• _RECORDS SUPPLIED_
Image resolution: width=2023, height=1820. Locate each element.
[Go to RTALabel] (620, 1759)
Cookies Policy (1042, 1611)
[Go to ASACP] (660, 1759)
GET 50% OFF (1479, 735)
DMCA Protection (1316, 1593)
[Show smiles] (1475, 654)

* * *

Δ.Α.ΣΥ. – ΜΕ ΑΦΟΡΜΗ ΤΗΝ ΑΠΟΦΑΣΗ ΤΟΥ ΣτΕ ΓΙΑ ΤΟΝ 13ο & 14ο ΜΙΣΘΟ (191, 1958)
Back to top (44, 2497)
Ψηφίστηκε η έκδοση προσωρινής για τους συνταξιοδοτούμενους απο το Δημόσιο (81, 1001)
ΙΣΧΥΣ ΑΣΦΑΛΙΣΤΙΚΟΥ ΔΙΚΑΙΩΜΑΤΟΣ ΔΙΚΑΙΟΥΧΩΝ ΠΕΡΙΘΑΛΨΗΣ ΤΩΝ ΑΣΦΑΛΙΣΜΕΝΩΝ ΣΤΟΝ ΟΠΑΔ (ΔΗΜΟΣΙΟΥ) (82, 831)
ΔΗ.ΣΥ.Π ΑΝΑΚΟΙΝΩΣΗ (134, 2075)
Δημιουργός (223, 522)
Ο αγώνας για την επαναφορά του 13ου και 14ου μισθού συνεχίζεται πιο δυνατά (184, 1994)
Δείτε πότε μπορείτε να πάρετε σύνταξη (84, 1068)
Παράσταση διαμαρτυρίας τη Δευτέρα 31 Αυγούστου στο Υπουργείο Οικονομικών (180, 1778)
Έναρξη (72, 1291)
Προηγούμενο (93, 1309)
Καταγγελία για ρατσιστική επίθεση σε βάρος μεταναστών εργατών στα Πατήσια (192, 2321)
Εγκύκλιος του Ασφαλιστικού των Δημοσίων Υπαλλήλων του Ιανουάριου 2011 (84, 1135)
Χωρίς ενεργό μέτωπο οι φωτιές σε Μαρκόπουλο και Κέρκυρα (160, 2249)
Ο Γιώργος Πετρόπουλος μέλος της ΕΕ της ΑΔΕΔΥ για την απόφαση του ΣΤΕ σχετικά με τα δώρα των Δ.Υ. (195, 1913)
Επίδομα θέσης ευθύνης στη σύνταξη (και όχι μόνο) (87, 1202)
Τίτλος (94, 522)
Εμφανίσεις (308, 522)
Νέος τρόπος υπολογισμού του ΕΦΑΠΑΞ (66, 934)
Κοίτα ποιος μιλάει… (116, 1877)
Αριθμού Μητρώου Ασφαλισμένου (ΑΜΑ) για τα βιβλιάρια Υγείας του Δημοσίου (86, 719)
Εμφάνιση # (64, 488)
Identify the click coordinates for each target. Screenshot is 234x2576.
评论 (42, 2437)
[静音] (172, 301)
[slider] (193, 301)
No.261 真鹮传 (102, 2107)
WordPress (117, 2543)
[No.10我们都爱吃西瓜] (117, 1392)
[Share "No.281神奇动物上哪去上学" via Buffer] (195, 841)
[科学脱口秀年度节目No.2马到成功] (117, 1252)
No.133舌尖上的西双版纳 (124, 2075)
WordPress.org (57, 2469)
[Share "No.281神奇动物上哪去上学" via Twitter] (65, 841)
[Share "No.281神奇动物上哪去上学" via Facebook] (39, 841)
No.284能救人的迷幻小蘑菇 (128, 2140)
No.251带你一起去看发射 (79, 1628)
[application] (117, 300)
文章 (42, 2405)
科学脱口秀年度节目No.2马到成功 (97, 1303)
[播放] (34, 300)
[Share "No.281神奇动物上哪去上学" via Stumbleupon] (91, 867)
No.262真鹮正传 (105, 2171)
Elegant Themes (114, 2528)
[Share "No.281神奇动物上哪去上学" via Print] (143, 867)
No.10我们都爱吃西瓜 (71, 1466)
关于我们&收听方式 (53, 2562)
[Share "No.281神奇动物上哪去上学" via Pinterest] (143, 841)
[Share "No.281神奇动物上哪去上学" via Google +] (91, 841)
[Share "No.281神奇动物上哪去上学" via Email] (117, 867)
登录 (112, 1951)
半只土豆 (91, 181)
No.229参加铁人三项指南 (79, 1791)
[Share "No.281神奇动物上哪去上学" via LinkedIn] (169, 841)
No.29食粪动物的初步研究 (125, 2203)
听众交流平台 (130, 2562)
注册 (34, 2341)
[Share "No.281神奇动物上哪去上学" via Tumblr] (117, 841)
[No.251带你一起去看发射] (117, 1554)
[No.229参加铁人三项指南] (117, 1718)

==

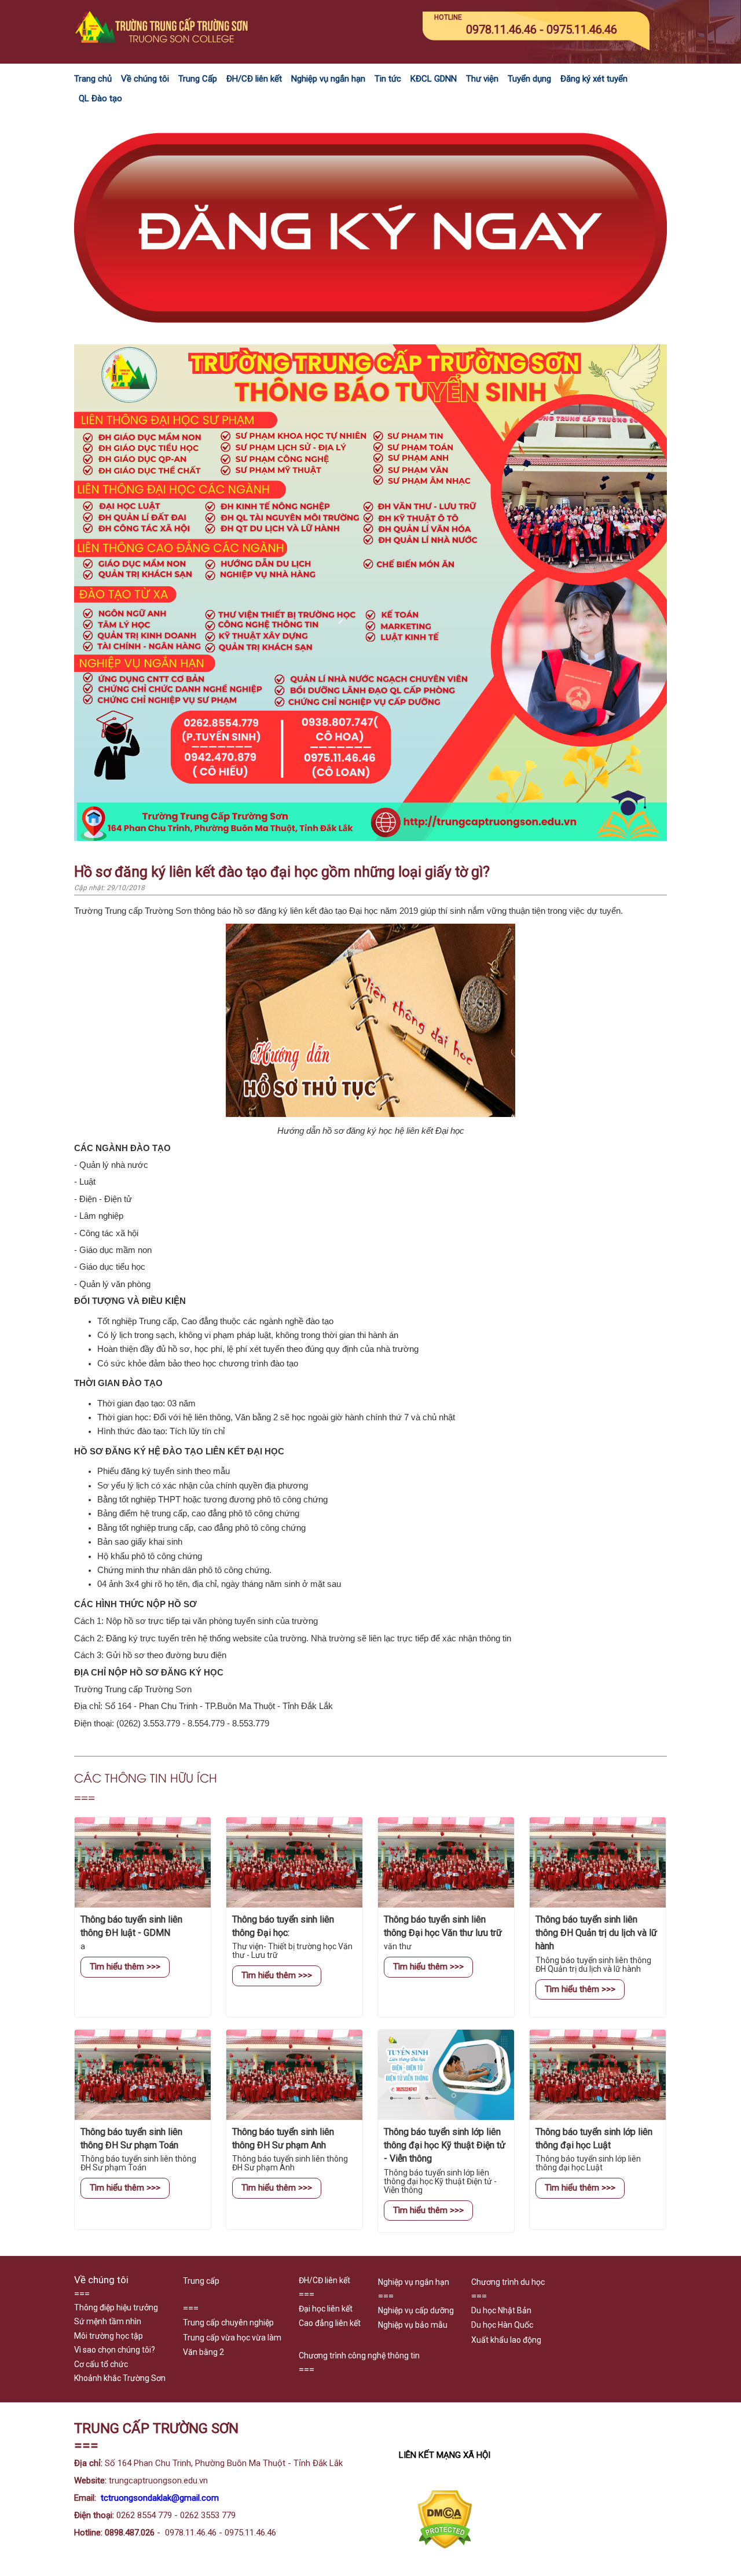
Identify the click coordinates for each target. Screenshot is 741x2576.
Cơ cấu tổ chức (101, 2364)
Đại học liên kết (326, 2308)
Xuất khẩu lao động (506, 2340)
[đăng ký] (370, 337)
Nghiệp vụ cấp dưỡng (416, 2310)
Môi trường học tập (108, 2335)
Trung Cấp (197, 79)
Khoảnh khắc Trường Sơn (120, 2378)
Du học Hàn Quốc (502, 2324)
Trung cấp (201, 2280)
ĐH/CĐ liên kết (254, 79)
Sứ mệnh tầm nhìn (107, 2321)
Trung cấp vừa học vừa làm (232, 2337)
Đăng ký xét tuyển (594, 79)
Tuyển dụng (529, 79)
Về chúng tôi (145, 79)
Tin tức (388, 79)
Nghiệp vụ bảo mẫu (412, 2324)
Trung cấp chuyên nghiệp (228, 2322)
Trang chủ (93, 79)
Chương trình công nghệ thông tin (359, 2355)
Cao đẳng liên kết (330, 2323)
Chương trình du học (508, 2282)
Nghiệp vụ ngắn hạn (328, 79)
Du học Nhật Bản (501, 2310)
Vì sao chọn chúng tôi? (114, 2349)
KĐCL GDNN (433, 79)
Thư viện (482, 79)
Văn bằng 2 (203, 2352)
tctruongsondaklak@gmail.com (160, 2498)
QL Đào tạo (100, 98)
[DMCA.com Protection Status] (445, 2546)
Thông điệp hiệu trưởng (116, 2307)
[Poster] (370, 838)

• _ABOUT THIS EXERCISE_
From the data above, output exactly the lines between the one containing "No.251带你一起去看发射 (79, 1628)" and the one containing "Print] (143, 867)", counting both of them.

• _WRITTEN REPLY_
No.251带你一起去看发射 (79, 1628)
[application] (117, 300)
文章 (42, 2405)
科学脱口秀年度节目No.2马到成功 (97, 1303)
[播放] (34, 300)
[Share "No.281神奇动物上哪去上学" via Stumbleupon] (91, 867)
No.262真鹮正传 (105, 2171)
Elegant Themes (114, 2528)
[Share "No.281神奇动物上哪去上学" via Print] (143, 867)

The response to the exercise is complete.